- Directed by: Margaret Corkery
- Written by: Margaret Corkery
- Produced by: Seamus Byrne
- Starring: Robert Donnelly; Amy Kirwan; Darren Healy; Mary Murray;
- Cinematography: David Grennan
- Edited by: Mairéad McIvor
- Music by: Miriam Ingram Colin J. Morris
- Release dates: July 5, 2009 (Karlovy Vary); February 5, 2010 (Ireland);
- Running time: 86 mins.
- Country: Ireland
- Language: English

= Eamon (film) =

2009 Irish film

Eamon is a 2009 Irish dark comedy film, written and directed by Margaret Corkery. It stars Robert Donnelly, Amy Kirwan, Darren Healy, and Mary Murray.
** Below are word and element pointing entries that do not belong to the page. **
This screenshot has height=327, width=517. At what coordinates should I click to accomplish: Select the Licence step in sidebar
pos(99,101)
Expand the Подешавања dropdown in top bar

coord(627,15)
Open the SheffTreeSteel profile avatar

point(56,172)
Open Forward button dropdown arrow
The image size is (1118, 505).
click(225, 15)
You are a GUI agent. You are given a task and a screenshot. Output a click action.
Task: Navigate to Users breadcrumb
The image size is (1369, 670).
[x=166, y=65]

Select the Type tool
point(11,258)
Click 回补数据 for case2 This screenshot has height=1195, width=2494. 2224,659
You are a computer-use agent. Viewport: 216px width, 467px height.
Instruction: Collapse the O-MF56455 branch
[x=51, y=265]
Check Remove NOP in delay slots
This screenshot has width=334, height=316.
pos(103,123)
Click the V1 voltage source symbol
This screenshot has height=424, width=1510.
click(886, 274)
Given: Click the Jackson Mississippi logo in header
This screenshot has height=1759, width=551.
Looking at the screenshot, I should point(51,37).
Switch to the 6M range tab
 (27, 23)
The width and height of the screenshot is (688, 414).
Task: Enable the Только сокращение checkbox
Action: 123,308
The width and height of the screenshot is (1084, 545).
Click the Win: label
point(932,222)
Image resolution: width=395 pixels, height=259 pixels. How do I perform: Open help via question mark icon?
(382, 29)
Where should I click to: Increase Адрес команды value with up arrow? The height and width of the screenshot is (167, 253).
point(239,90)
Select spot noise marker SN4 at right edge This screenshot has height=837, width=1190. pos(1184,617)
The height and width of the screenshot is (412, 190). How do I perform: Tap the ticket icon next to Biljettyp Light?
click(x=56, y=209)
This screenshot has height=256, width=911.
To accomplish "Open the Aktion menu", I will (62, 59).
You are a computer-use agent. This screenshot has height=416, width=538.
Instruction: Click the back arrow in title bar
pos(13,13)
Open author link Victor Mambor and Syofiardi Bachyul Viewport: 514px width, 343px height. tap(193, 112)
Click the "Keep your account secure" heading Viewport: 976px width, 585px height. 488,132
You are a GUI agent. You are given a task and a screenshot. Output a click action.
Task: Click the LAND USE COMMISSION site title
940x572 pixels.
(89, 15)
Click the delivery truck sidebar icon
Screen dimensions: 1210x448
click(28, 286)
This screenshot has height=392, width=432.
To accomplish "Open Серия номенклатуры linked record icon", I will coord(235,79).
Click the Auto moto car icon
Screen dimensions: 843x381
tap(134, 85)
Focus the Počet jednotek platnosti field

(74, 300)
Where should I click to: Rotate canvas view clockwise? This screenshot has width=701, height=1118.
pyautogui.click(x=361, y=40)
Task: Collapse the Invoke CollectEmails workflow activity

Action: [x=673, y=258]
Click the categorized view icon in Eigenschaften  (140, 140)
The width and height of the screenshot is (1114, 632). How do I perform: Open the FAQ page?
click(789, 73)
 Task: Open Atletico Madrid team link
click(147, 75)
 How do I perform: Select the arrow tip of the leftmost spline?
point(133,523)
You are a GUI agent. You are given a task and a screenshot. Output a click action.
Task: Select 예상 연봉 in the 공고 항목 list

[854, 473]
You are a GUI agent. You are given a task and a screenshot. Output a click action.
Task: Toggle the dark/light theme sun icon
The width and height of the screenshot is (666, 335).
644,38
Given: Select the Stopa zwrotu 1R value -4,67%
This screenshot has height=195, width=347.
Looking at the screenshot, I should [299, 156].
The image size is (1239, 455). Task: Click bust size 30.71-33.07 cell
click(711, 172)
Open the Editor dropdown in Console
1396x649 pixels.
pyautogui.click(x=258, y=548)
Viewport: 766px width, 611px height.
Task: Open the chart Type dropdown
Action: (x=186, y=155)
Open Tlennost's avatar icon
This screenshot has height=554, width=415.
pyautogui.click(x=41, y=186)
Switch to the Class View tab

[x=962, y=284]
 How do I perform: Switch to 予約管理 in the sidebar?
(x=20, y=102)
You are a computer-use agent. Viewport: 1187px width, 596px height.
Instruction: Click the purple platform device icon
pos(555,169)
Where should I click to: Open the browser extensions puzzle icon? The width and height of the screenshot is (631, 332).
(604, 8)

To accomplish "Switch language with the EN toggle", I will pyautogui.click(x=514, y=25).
It premiered at Karlovy Vary International Film Festival in 2009, before being released in Ireland in 2010.

==Synopsis==
A family holiday brings to a head the destructive "love triangle" between Eamon, a little boy with behavioral problems, his selfish mother Grace and his sexually frustrated father Daniel.

==Reception==
Alissa Simon of Variety praised the film, stating "An entertainingly horrific vision of the Oedipus Complex in action, this confidently stylized debut feature from writer-helmer Margaret Corkery plays like the offspring of Aki Kaurismäki and Todd Solondz." James McMahon of RTÉ rated it 3/5 stars and lauded Robert Donnelly for creating "a wonderfully creepy" character.

However, Seán Walsh of Letterboxd opined that the film has "intolerably contrived dialogue and plot progressions, only rarely funny, far too drawn out and wasteful in its use of the film's duration".